Qu'en est-il du concept «Autour d'un auteur», encore une autre formule de soirée qui a commencé au «Hennessy Park Hotel» ?

Cela va être revigoré. On va recommencer à la rentrée.

Qu'est-ce que vous allez faire maintenant que vous aurez plus de temps ?

Travailler moins pour lire plus.

Vous mettez un point d'honneur à lire les livres que vous recevez ?

Les livres que je présente au Hennessy Park Hotel, oui. Dans Dimanche Culture, un peu moins, parce que j'ai l'honnêteté de dire à l'auteur : «Présentez votre livre.» C'est une présentation du livre, pas une analyse, comme au Hennessy Park Hotel, où il faut que je maîtrise l'ouvrage. Chez Petrusmok, on ne peut pas prendre tous les livres.

Comment se fait le choix ?

Il y a un comité de lecture dont je fais partie avec Alain Gordon-Gentil et Vicky Thanay (NdlR, General Manager, NinetySix Hotel Collection).

Vous avez eu de belles surprises en 2023 ?

J'ai bien aimé Les guérisseurs, roman d'Amarnath Hosany. Cela m'a rappelé Marcel Cabon. Un petit village qui fait penser à Brune-Paille. C'est bien écrit, léger et hautement sociologique.
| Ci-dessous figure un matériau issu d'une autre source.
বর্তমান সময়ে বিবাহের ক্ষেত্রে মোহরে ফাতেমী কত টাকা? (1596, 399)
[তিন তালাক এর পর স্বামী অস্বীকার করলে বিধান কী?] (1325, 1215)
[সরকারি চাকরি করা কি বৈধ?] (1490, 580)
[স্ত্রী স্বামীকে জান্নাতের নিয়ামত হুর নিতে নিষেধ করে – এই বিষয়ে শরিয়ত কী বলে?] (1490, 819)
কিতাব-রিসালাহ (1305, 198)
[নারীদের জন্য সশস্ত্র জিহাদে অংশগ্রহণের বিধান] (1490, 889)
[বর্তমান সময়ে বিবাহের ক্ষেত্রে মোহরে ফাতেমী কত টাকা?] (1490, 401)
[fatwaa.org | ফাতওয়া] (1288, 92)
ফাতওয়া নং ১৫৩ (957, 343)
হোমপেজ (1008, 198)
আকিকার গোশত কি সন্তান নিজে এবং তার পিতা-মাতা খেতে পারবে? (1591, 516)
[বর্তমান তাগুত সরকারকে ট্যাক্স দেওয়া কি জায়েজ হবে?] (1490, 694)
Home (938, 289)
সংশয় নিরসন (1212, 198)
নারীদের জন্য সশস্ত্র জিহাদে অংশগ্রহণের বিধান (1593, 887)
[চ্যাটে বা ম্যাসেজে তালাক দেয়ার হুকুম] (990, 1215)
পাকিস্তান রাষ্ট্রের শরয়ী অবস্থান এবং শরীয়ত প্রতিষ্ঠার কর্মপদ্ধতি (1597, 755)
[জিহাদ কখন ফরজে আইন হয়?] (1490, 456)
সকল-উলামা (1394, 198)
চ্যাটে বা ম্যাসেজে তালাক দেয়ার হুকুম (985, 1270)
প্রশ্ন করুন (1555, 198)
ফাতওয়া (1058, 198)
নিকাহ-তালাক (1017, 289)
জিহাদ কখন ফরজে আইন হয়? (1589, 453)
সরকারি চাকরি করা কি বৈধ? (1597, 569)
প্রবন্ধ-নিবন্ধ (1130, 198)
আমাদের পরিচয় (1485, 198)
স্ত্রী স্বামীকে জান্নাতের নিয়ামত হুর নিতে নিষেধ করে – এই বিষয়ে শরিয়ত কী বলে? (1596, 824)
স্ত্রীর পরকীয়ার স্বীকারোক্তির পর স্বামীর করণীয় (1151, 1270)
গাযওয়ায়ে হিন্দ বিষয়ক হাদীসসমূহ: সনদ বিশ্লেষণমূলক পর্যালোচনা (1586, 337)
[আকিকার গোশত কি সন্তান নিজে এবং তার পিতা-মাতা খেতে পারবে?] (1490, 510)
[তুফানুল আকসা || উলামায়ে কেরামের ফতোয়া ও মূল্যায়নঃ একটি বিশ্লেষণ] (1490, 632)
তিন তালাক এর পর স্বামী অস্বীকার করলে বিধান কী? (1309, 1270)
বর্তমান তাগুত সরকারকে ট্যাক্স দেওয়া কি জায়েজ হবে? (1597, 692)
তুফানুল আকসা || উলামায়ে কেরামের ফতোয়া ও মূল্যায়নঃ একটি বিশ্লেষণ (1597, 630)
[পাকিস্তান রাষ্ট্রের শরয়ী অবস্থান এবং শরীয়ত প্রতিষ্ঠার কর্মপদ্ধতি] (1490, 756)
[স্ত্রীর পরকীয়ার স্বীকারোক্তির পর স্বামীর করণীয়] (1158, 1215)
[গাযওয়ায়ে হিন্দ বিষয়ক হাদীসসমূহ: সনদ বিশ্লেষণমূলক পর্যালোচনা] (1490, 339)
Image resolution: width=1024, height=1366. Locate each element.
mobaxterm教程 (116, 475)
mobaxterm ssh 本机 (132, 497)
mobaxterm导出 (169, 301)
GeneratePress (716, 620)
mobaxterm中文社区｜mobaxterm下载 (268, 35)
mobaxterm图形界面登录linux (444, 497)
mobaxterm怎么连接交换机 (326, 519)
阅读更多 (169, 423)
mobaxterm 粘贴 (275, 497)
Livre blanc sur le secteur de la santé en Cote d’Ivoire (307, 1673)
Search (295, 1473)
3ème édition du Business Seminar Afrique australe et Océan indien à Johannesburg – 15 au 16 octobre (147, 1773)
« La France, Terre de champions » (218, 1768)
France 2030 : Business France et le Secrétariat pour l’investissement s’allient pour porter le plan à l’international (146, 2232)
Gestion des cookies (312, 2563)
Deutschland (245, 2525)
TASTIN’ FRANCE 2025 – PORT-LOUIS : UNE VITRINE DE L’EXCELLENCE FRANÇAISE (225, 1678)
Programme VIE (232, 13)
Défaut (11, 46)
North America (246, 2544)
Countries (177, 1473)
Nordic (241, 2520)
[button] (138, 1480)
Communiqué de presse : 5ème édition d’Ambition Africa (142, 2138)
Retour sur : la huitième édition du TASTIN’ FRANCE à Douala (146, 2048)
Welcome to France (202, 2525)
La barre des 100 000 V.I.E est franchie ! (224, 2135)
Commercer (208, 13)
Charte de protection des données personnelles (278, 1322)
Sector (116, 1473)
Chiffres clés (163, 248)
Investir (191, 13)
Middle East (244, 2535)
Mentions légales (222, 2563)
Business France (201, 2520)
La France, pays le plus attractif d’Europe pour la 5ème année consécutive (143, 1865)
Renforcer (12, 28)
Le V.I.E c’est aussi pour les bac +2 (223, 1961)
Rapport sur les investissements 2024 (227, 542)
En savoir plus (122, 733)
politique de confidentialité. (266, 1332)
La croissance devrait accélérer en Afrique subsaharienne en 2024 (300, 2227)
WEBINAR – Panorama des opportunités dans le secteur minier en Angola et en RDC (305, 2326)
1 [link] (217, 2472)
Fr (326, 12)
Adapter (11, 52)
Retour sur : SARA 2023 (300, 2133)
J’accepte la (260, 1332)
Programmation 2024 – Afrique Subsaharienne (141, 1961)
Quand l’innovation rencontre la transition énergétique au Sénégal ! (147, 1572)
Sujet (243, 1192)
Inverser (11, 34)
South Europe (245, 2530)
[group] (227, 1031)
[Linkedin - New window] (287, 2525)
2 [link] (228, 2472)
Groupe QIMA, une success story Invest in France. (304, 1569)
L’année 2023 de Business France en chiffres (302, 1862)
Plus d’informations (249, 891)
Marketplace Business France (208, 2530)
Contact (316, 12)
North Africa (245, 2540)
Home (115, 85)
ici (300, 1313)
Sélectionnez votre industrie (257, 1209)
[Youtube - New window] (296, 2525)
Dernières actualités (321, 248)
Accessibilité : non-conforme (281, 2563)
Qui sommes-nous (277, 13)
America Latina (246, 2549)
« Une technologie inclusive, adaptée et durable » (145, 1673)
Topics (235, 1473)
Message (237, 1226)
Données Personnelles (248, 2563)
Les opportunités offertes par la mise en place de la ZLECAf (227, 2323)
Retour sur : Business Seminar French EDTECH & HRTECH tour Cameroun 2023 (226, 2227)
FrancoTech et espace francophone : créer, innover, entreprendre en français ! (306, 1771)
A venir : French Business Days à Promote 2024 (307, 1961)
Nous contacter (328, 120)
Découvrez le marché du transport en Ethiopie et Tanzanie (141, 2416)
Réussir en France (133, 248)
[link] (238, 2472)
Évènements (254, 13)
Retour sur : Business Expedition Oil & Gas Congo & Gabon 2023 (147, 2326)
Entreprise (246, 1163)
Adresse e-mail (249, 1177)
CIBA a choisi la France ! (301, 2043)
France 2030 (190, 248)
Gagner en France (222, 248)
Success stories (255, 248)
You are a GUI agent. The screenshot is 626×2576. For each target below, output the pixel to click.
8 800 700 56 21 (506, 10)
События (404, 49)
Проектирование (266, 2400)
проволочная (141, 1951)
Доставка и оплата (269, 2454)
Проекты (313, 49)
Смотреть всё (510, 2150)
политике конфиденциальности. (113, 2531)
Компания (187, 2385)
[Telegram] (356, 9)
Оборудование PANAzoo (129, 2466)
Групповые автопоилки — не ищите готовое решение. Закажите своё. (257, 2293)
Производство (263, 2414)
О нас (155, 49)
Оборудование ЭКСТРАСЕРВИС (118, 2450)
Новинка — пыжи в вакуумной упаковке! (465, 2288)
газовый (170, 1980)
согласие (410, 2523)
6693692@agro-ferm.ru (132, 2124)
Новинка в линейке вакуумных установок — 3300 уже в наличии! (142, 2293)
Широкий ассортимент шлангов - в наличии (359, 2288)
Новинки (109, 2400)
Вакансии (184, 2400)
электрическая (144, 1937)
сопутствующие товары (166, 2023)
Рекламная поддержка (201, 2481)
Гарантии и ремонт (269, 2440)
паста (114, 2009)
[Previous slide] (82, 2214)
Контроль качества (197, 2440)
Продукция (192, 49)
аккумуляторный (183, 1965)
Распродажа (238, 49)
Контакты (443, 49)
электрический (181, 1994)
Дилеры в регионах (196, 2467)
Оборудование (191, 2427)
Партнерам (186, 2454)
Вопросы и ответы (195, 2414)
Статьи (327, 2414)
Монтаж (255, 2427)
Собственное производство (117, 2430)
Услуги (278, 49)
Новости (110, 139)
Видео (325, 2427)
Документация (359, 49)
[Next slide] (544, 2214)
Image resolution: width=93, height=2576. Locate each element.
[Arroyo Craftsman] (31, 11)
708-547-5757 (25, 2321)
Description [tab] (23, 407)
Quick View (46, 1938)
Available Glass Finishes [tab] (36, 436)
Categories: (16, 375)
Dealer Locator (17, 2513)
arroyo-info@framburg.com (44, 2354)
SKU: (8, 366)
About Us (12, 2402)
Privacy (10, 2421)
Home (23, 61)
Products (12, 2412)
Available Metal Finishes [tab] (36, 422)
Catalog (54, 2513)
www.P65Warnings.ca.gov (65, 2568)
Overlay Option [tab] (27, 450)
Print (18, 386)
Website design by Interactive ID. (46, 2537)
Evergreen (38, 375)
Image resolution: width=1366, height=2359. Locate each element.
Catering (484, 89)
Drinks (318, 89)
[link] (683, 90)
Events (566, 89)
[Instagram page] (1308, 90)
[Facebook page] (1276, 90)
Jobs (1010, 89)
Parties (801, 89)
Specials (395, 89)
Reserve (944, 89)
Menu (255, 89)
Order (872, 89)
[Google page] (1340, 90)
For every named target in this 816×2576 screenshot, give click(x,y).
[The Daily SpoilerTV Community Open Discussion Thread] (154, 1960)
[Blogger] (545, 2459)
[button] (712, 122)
«À table avec...» Jean Claude de l'Estrac : Plus de deux siècles de «turbulences électorales»

Pour la rentrée, la soirée «À table avec...» est résolument dans l'air du temps. «2024, c'est les élections générales.» Thème choisi : «1790-2024, les grandes turbulences électorales.» Au pupitre du conférencier, le public retrouvera Jean Claude de l'Estrac, journaliste, ancien ministre, ancien secrétaire général de la Commission de l'océan Indien.